*DOCUMENT SECTION*:
++++++++++

# Can I fit a Slice?



## manamana (Sep 10, 2008)

I am looking to get a TT bike for triathlons (sprint to HIM) and I have the opportunity to get Cannondale's at a pretty good price. From what I understand the Slice is a fairly tall and narrow frame, and I am 6ft with a 32in inseam, so a torsio on the longer side and probably suited more to a long and low frame.

Will I be able to get a good fit on the Slice (specifically Slice 5), and is there anyone out there with a similar body shape that is/has ridden one? If so, what size? I'm thinking a 56.


----------



## trauma-md (Feb 6, 2004)

Cannondale Slice's are actually relatively short and low when compared with geometry of other companies frames. You will most definitely fit one of the regular Slice frames (they make up to a 60cm), but be very careful with the new Slice RS. The sizing is particularly low with decent drop too. Unfortunately, the largest they make now is a 58cm which is pretty small despite it's 58cm designation. The new "Super bikes" with integrated stems and forks have a pretty low stack height and don't have as much in the way of adjustment as do traditional front end set ups.

Here's a really cool link to read

How do Superbikes Fit? - Slowtwitch.com


----------



## manamana (Sep 10, 2008)

Great, thanks for that. I am getting close to pulling the trigger on a Slice, as I think I will be able to make one work. Now it comes down to the correct size. 

Cannondale's website says to select the same size Slice as road bike, and I have a 56 Venge. Looking at the geo, I would have thought a 56 would have been the right size without the suggestion from Cannondale, but could anyone let me know what their recommendations for someone 6ft tall with a 32in inseam? I am also considering the 58 so ensure I have the reach I need, but I think the stack may then be too high. On the road bike I have set up in TT position via a professional fitter, it looks like I have a 573mm stack and 395mm reach with a 100mm stem.


----------



## TriSliceRS (Sep 15, 2012)

manamana said:


> Cannondale's website says to select the same size Slice as road bike, and I have a 56 Venge.


I would guess, though, that Cannondale said pick a Slice close to your Cannondale road frame... A sizing from a different manufacturer might measure differently. I was temporarily using a 58cm Slice this summer. I am 6'3", and it was definitely too small for me.


----------

++++++++++

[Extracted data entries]
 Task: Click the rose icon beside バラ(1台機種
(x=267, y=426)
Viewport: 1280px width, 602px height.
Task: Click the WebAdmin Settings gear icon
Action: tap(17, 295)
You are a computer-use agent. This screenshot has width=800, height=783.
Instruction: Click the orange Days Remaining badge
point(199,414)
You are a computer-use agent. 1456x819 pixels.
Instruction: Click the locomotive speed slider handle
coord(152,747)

++++++++++

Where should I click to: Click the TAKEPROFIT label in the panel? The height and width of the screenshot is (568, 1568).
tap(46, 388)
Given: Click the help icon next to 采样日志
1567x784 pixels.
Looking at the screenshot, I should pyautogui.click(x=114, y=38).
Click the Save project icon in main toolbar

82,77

++++++++++

According to the forum thread, what is the largest frame size the new Slice RS comes in? Please answer briefly.

58cm.